DDNAS: Discretized Differentiable Neural Architecture Search for Text Classification
This work addresses text representation learning for classification tasks, offering a novel NAS approach that is extensible but incremental in its operational scope.
The paper tackles the problem of neural architecture search for text classification by introducing DDNAS, which optimizes architecture search via gradient descent and models latent hierarchical categorization through a discretization layer, achieving consistent outperformance over state-of-the-art NAS methods on eight diverse datasets.

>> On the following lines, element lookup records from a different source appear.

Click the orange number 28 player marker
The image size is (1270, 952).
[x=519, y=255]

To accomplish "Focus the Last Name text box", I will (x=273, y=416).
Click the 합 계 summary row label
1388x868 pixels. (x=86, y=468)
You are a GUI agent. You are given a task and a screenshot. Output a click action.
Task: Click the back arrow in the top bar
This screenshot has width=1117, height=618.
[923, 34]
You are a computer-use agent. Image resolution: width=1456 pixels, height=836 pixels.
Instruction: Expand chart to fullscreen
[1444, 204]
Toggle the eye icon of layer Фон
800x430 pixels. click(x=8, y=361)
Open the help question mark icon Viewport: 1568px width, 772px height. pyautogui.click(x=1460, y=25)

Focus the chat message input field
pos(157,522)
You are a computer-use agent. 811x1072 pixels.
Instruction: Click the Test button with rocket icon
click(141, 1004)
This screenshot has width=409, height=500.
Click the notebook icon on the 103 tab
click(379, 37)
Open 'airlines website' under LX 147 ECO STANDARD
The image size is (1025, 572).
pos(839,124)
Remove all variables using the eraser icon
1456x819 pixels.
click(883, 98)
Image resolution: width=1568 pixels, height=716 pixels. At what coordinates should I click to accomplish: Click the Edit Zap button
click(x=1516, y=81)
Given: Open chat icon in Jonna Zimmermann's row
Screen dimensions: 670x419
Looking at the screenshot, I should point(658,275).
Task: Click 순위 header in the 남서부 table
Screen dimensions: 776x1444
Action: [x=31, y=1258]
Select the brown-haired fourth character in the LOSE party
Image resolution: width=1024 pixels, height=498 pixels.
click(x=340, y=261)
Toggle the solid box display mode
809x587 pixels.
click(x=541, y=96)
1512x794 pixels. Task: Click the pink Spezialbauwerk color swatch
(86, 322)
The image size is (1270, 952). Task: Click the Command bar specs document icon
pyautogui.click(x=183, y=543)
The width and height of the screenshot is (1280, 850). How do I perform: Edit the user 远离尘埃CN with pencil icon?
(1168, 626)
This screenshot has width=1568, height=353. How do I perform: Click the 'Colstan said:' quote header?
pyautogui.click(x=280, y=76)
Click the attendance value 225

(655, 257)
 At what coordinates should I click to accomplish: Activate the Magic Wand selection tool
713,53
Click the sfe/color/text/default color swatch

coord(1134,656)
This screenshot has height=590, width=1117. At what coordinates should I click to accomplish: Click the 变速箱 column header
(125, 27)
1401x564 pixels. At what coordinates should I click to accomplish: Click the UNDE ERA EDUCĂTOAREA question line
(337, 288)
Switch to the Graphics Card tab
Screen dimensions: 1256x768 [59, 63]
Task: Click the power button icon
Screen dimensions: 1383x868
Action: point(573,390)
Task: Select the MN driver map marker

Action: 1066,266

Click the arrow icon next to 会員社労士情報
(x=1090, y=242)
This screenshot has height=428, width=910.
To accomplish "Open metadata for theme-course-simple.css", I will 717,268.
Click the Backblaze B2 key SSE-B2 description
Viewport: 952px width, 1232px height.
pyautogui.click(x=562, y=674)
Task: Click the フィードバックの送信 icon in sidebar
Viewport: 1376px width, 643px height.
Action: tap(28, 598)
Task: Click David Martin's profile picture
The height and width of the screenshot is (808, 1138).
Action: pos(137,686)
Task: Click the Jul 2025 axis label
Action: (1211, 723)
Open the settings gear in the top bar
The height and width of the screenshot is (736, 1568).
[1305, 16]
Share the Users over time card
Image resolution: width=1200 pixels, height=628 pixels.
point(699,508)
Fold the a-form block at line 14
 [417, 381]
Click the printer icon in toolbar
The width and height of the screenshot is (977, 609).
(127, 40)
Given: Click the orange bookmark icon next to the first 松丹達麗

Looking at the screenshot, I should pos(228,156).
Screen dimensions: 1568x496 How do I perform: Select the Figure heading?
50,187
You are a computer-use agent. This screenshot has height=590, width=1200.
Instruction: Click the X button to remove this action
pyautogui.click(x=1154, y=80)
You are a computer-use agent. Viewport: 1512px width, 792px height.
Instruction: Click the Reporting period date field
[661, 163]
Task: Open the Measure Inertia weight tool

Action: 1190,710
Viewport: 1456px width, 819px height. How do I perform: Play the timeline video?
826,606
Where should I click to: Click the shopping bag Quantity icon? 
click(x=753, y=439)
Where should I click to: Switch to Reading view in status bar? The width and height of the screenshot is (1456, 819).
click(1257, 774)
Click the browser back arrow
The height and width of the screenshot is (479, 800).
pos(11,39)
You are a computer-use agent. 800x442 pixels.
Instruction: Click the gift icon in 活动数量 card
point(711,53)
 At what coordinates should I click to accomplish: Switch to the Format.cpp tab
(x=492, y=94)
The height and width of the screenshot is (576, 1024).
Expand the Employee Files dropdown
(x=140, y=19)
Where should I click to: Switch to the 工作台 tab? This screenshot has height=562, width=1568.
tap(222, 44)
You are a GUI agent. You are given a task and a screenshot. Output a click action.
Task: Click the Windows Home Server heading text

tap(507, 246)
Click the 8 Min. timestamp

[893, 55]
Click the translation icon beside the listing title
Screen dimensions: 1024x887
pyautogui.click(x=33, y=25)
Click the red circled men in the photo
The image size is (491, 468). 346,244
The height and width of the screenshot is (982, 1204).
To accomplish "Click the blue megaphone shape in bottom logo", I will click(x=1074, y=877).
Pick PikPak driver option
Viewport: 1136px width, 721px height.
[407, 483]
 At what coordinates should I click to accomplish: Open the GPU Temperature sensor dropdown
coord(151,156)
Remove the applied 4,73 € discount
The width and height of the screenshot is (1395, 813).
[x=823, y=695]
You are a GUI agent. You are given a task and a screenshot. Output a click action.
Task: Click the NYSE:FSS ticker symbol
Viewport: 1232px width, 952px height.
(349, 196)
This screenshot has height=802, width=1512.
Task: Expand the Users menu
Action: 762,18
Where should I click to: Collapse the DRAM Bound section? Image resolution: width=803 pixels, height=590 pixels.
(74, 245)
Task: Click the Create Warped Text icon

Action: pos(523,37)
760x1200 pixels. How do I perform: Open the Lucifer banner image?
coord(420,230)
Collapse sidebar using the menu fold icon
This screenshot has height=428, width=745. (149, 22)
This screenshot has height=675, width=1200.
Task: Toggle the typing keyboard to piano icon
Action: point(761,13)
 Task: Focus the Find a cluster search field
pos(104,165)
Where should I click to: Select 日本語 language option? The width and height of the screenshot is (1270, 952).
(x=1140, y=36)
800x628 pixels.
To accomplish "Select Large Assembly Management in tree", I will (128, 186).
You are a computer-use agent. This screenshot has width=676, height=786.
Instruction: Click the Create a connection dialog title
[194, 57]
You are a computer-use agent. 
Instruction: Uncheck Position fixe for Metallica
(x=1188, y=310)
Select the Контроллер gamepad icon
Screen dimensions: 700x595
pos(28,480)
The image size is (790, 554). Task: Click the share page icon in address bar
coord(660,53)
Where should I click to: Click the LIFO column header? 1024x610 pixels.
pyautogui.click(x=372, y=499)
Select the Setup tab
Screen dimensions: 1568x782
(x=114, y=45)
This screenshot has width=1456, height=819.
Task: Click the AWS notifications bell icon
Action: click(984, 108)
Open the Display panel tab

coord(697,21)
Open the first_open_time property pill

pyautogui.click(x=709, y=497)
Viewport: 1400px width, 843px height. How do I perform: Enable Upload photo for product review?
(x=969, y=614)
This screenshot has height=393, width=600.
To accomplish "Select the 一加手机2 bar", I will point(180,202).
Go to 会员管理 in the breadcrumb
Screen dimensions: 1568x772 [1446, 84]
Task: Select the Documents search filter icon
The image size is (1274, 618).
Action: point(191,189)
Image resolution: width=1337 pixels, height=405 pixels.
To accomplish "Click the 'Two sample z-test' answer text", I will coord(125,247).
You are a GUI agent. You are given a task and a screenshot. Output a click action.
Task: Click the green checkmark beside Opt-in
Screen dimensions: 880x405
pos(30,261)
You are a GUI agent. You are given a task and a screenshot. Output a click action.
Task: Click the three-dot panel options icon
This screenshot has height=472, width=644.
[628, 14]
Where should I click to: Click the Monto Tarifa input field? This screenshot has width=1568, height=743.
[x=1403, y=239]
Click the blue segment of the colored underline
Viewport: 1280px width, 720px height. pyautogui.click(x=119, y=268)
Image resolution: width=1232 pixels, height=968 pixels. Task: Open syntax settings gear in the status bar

Neural Architecture Search (NAS) has shown promising capability in learning text representation. However, existing text-based NAS neither performs a learnable fusion of neural operations to optimize the architecture, nor encodes the latent hierarchical categorization behind text input. This paper presents a novel NAS method, Discretized Differentiable Neural Architecture Search (DDNAS), for text representation learning and classification. With the continuous relaxation of architecture representation, DDNAS can use gradient descent to optimize the search. We also propose a novel discretization layer via mutual information maximization, which is imposed on every search node to model the latent hierarchical categorization in text representation. Extensive experiments conducted on eight diverse real datasets exhibit that DDNAS can consistently outperform the state-of-the-art NAS methods. While DDNAS relies on only three basic operations, i.e., convolution, pooling, and none, to be the candidates of NAS building blocks, its promising performance is noticeable and extensible to obtain further improvement by adding more different operations.